Wall Street ends higher, Powell comments shun interest rate policy


  • Investors are waiting for CPI numbers on Thursday
  • US earnings season begins this week
  • Jefferies shares soar after results
  • Indices: Dow 0.6% higher, S&P 500 0.7% higher, Nasdaq 1% higher

NEW YORK, Jan. 10 (Reuters) – US stocks ended solidly higher on Tuesday, led by a 1% gain on the Nasdaq following relief that Federal Reserve Chairman Jerome Powell refrained from commenting in a speech on the interest rate policy.

In his first public appearance of the year, said Powell at a forum sponsored by the Swedish central bank that the independence of the Fed is essential to fight inflation.

Recent comments from other Fed officials support the view that the central bank must remain aggressive in raising interest rates to control inflation. Fed Governor Michelle Bowman said on Tuesday that the bank will have to raise interest rates further to combat high inflation.

“Everyone is hanging on every word from the Fed,” said Tim Ghriskey, senior portfolio strategist at Ingalls & Snyder in New York. Powell “didn’t really say anything” about the policy, he added.

Investors eagerly awaited Thursday’s US consumer price index report, which is expected to show some moderation in year-over-year prices in December.

Traders are betting on a rate hike of 25 basis points at the upcoming Fed policy meeting in February.

“There are some indications that inflation is slowing significantly. What investors are really looking for is a gap in key inflation data that could likely catch the attention of the Fed,” Ghriskey said.

Amazon.com Inc. (AMZN.O) stocks were up 2.9%, giving the Nasdaq and S&P 500 their biggest boosts.

The Dow Jones Industrial Average (.DJI) increased by 186.45 points, or 0.56%, to 33,704.1; the S&P 500 (.SPX) earned 27.16 points, or 0.70%, at 3,919.25; and the Nasdaq Composite (.IXIC) added 106.98 points, or 1.01%, to 10,742.63.

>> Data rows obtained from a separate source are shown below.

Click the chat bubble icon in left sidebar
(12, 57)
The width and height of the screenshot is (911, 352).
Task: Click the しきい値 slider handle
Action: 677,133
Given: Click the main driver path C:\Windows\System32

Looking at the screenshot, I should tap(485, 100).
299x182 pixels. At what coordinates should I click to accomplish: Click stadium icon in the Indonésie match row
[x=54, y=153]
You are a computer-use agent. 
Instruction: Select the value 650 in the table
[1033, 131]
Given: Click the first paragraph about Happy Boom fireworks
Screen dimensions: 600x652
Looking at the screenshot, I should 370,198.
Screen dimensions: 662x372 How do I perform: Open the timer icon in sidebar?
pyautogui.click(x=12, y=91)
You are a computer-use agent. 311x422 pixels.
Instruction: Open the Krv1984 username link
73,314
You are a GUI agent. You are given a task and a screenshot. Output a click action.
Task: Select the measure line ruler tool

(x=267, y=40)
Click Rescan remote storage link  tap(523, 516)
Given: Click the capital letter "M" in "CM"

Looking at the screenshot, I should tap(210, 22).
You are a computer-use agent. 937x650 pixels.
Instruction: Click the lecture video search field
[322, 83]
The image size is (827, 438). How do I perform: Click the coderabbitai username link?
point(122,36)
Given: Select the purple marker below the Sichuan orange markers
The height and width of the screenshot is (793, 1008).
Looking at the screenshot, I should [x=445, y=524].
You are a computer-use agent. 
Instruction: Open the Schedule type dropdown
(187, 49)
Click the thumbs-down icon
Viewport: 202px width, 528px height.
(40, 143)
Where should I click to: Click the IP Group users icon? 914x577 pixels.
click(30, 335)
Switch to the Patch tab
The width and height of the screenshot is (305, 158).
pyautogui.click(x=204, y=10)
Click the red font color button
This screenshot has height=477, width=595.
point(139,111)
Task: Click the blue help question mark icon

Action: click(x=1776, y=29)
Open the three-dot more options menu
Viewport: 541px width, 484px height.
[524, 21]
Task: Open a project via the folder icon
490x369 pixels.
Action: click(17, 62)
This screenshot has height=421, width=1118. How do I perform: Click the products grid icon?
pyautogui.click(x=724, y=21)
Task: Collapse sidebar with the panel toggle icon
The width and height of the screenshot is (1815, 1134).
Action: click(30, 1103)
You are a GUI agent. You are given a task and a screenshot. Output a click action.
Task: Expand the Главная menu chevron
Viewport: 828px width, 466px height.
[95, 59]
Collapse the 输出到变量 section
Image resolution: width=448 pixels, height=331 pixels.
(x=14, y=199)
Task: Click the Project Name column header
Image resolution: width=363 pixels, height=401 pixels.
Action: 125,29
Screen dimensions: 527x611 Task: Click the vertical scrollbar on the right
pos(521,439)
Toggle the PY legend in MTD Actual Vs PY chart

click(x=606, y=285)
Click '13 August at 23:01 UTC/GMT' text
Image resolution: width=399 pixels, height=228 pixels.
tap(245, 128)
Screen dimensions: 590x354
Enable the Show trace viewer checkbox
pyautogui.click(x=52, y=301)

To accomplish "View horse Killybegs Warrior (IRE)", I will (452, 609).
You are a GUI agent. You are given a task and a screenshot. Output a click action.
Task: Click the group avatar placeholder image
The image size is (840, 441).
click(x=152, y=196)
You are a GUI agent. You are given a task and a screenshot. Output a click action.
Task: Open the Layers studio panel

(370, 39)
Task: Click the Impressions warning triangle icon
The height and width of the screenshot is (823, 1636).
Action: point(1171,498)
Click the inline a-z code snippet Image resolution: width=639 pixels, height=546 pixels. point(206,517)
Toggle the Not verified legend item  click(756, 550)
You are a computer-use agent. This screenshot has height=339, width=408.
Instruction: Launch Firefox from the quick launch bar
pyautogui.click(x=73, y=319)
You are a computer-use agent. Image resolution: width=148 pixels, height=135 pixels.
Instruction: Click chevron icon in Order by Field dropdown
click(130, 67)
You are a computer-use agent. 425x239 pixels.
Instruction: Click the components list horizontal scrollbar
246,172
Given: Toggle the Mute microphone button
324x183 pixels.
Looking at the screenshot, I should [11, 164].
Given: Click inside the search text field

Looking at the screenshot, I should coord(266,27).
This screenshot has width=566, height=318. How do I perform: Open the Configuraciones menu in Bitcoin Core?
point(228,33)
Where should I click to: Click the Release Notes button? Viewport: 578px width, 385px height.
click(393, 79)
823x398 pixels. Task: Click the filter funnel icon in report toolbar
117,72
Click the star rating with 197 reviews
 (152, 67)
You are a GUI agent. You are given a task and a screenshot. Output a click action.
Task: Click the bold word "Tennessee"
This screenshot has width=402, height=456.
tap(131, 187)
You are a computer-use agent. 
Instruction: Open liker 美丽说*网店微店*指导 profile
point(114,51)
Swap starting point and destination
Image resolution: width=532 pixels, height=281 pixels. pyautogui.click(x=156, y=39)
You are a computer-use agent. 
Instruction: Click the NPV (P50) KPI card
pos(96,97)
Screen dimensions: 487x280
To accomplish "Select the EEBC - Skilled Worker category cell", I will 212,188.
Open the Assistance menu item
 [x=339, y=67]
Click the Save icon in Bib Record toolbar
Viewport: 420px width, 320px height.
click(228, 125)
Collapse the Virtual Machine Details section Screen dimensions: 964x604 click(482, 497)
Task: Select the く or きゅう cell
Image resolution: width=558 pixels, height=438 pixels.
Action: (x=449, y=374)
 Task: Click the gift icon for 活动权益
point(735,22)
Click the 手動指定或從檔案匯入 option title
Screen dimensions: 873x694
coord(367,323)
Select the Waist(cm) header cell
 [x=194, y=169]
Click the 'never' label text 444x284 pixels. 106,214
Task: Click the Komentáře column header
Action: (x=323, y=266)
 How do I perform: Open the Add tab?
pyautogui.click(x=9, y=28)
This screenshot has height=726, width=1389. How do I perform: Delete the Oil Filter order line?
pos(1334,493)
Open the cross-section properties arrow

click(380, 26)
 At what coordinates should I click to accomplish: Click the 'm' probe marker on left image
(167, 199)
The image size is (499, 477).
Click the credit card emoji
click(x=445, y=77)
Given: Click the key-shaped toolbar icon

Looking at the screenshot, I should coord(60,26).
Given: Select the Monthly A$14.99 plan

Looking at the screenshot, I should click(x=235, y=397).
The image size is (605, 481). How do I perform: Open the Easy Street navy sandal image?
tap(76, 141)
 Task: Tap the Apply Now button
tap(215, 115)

Traders work on the trading floor of the New York Stock Exchange (NYSE) in New York City, U.S., January 5, 2023. REUTERS/Andrew Kelly

Shares Microsoft Corp (MSFT.O) rose 0.8%, a day after Semafor, citing people familiar with the matter, reported that the tech company was in talks to invest $10 billion in ChatGPT owner OpenAI.

Communication Services (.SPLRCL) was the best performing sector of the day, while energy (.SPNY) rose along with the price of oil.

This week marks the start of fourth-quarter earnings season for S&P 500 companies, with results coming later this week from several of Wall Street’s largest banks.

Shares of investment bank Jefferies Financial Group (JEF.N) rose 3.8% on Tuesday, the day after Posted the second-best year for investment banking revenue. It also reported a 52.5% decline in fourth-quarter earnings.

Analysts expect total S&P 500 earnings in the fourth quarter to be down 2.2% from a year ago, according to IBES data from Refinitiv, as concerns about rising interest rates and the economy intensified.

Some investors are hoping for signs that the Fed may soon be taking a break from raising the federal funds rate seven times in 2022.

The World Bank Tuesday cut its growth forecasts for 2023 on Tuesday to levels teetering on the brink of recession for many countries as the impact of central bank rate hikes deepens.

US exchange volume was 10.02 billion shares, compared to the full-session average of 10.91 billion over the past 20 trading days.

Emerging issues outnumbered the NYSE by a ratio of 2.33 to 1; on Nasdaq, a ratio of 2.45 to 1 was in favor of progress.

The S&P 500 posted four new highs in 52 weeks and no new lows; the Nasdaq Composite recorded 71 new highs and 30 new lows.

Additional reporting by Ankika Biswas, Amruta Khandekar and Johann M Cherian in Bengaluru; Edited by Shinjini Ganguli, Shounak Dasgupta and Richard Chang

Our standards: The Thomson Reuters Principles of Trust.